• [Data records]:
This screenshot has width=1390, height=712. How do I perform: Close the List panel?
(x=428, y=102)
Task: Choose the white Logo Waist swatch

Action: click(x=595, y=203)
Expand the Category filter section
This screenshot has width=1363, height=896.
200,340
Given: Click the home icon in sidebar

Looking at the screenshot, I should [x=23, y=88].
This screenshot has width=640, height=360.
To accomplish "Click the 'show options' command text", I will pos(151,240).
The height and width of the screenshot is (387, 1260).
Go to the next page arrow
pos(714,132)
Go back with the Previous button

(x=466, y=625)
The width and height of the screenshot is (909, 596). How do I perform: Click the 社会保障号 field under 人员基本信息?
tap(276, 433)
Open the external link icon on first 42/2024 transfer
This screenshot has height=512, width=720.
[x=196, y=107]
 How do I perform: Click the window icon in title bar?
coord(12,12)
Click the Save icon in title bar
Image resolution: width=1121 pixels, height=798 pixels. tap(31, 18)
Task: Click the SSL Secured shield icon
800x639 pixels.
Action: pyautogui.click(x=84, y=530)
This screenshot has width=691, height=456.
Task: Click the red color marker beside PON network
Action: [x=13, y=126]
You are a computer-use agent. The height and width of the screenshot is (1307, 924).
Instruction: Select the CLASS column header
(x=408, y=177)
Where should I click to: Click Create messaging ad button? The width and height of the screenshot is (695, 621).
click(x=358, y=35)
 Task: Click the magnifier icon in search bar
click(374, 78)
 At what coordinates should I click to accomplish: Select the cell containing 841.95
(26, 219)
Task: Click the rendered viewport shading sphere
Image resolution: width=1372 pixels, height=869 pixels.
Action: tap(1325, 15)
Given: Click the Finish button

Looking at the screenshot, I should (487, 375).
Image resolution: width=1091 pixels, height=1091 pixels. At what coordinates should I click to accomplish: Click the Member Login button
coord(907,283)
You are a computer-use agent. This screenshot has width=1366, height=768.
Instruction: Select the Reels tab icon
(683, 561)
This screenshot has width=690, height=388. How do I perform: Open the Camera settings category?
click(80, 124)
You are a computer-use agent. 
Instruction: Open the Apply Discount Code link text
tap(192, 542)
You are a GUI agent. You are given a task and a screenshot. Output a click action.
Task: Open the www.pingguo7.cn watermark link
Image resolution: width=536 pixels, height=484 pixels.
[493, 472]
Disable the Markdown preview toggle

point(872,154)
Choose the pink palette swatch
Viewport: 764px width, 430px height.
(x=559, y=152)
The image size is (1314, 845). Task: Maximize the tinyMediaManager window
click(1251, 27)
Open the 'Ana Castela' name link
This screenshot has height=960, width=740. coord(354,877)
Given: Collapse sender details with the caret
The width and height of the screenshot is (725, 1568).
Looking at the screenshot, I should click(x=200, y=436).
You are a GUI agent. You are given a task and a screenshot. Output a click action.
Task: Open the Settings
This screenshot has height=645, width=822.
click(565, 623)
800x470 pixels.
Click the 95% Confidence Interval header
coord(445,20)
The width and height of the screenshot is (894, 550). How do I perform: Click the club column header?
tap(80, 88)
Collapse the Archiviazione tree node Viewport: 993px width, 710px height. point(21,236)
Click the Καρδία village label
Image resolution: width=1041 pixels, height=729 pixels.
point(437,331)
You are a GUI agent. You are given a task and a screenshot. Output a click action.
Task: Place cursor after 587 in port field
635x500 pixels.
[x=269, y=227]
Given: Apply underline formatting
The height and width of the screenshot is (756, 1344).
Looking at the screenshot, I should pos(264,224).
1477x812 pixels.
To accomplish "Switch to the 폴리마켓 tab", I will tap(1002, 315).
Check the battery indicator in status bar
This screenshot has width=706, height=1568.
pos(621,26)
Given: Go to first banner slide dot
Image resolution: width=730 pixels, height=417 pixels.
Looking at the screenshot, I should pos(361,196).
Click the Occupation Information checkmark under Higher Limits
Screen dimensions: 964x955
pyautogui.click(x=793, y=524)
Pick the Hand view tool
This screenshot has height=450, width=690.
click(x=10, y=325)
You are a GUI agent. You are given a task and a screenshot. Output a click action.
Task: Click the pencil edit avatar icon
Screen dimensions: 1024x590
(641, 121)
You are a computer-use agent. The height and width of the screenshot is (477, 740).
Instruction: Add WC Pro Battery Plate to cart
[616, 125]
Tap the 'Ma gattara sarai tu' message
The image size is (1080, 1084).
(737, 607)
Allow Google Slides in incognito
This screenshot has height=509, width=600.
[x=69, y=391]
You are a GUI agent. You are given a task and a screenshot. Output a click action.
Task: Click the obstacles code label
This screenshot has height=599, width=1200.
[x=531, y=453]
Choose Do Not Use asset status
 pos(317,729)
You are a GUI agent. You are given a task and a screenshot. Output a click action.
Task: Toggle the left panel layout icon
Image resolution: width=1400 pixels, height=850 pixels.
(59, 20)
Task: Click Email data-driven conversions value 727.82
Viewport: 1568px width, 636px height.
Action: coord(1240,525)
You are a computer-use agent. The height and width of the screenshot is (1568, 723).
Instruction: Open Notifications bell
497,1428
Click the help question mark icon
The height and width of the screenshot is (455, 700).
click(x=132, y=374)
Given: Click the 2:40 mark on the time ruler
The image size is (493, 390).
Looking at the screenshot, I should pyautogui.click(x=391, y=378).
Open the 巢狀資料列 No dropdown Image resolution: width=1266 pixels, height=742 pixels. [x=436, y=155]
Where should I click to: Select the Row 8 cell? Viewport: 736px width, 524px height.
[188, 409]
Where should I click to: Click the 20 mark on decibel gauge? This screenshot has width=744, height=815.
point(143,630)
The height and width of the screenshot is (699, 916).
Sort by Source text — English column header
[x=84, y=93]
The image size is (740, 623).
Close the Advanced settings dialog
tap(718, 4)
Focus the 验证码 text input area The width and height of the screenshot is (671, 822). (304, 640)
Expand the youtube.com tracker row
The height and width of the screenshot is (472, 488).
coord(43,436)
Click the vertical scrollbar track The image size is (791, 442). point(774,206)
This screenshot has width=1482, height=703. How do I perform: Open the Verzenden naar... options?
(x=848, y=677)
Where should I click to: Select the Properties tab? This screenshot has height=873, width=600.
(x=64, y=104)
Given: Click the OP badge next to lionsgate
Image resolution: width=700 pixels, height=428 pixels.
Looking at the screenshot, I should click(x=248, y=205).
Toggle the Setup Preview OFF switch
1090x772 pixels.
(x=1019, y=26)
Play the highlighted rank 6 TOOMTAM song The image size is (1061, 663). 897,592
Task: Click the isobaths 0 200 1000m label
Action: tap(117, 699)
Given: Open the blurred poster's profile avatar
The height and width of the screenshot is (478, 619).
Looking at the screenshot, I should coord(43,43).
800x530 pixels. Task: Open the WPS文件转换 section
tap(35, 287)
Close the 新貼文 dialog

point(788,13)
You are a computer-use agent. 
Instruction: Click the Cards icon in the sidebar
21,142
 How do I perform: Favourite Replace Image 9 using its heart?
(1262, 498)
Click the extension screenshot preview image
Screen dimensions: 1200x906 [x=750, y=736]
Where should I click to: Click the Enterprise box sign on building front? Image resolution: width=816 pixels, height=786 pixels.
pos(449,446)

• [Directions]: Please write out, exactly as they appear above, only the lines in the stretch from the line with "This screenshot has height=450, width=690." through the line with "Open the 巢狀資料列".

• [Answer to the exercise]:
This screenshot has height=450, width=690.
click(x=10, y=325)
You are a GUI agent. You are given a task and a screenshot. Output a click action.
Task: Click the pencil edit avatar icon
Screen dimensions: 1024x590
(641, 121)
You are a computer-use agent. The height and width of the screenshot is (477, 740).
Instruction: Add WC Pro Battery Plate to cart
[616, 125]
Tap the 'Ma gattara sarai tu' message
The image size is (1080, 1084).
(737, 607)
Allow Google Slides in incognito
This screenshot has height=509, width=600.
[x=69, y=391]
You are a GUI agent. You are given a task and a screenshot. Output a click action.
Task: Click the obstacles code label
This screenshot has height=599, width=1200.
[x=531, y=453]
Choose Do Not Use asset status
 pos(317,729)
You are a GUI agent. You are given a task and a screenshot. Output a click action.
Task: Toggle the left panel layout icon
Image resolution: width=1400 pixels, height=850 pixels.
(59, 20)
Task: Click Email data-driven conversions value 727.82
Viewport: 1568px width, 636px height.
Action: coord(1240,525)
You are a computer-use agent. The height and width of the screenshot is (1568, 723).
Instruction: Open Notifications bell
497,1428
Click the help question mark icon
The height and width of the screenshot is (455, 700).
click(x=132, y=374)
Given: Click the 2:40 mark on the time ruler
The image size is (493, 390).
Looking at the screenshot, I should pyautogui.click(x=391, y=378).
Open the 巢狀資料列 No dropdown Image resolution: width=1266 pixels, height=742 pixels. [x=436, y=155]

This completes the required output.